**Document excerpt**
320 A.2d 752

STATE of Delaware v. Ted GULA. STATE of Delaware v. Alice MARTIN and Michael F. Clark. STATE of Delaware v. Jean HANEWINCKEL. STATE of Delaware v. Joseph J. DALE.

Superior Court of Delaware, New Castle.

April 19, 1974.

*753Jeffrey M. Weiner, Robert Graham, Deputy Attys. Gen., Dept, of Justice, Wilmington, for the State.

Biggs & Battaglia, and Becker & Kipp, Wilmington, for defendants.

OPINION

O’HARA, Judge.

Each defendant in this matter has been indicted for multiple violations of the Uniform Controlled Substances Act (hereinafter “the Act"), 16 Del.C. Chap. 47. Claiming that no schedule of controlled substances currently exists to sustain prosecution, and that classification of marijuana as a Schedule I controlled substance is unconstitutional, the defendants move separately for dismissal of the indictments for lack of jurisdiction. Superior Court Criminal Rule 12(b), Del.C.Ann.

The motions were consolidated for briefing and oral argument. At oral argument, in deference to substantial precedent, the defendants abandoned their attack on the constitutionality of classifying marijuana as a Schedule I controlled substance. United States v. Kiffer, 477 F.2d 349 (2nd Cir. 1973); Warren v. State, 52 Ala.App. 35, 288 So.2d 817 (Ala.Cr.App.1973); State v. Tyler, 1525 Cr.A.19701. However, the defendants do continue in their vigorous assertion that no list of controlled substances currently exists which would support prosecution. This novel argument is closely bound up in the procedural scheme of the Act, its prototype (hereinafter sometimes referred to as “the Uniform Act’’) promulgated in 1970 by the National Conference of Commissioners on Uniform Laws, and its federal counterpart, 21 U.S.C.A. § 811 et seq. Of necessity, discussion of defendants’ argument, the State’s position, applicable case law, and the legislation involved will be in some detail.

Delaware’s version of the Uniform Act, effective January 2, 1973, was adopted as part of a nationwide effort to achieve uniformity between the drug laws of the various states and federal legislation so as to enable all levels of government to more effectively control the drug abuse problem. Beneficial interaction between the various governmental agencies was clearly contemplated. The Commissioners on Uniform State Laws spoke of such purposes in these terms:

“A main objective of this Uniform Act is to create a coordinated and codified system of drug control, similar to that utilized at the Federal level, which classifies all narcotics, marihuana, and dangerous drugs subject to control into five schedules, with each schedule having its own criteria for drug placement. This classification system will enable the agency charged with implementing it to add, delete, or reschedule substances *754based upon new scientific findings and the abuse potential of the substance.” 9 U.L.A., “Commissioners’ Prefatory Note”, p. 146.

**Information provided**
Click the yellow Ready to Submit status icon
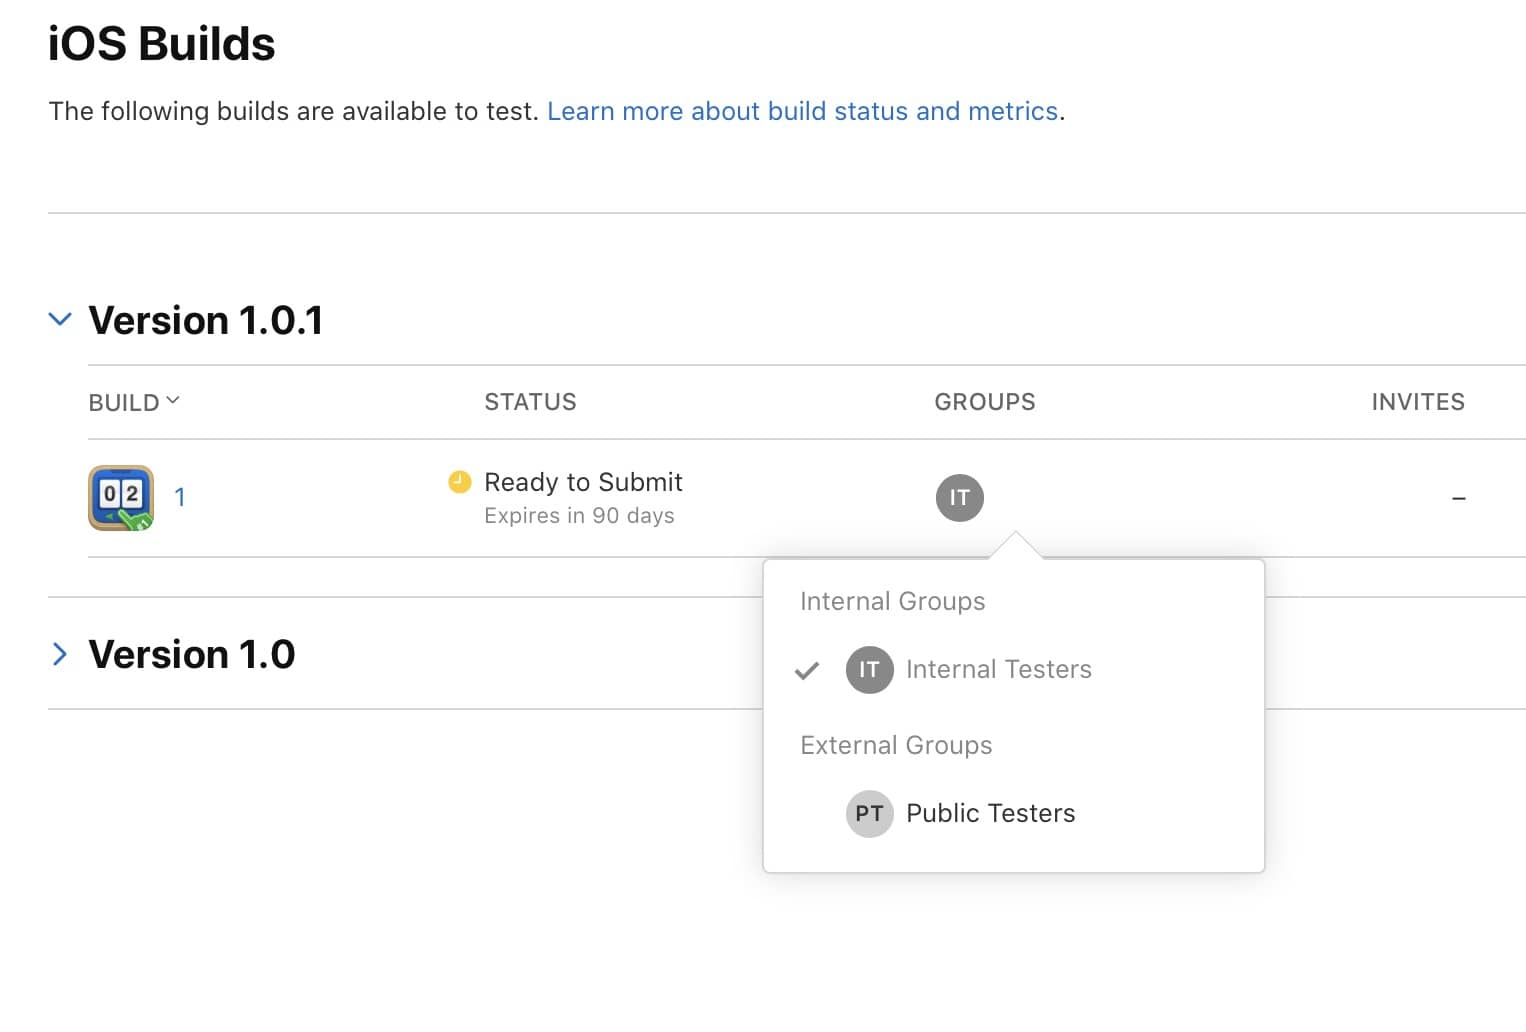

**Actions to take**
1 > Translate this sentence from the Delaware court opinion into Spanish: "The motions were consolidated for briefing and oral argument."
2 > According to the Delaware court opinion, on what date did Delaware's version of the Uniform Act take effect?
The material comes from a source separate from the Delaware court opinion.

**Solutions to each task**
1 > Las mociones se acumularon para la presentación de escritos y el alegato oral.

2 > January 2, 1973.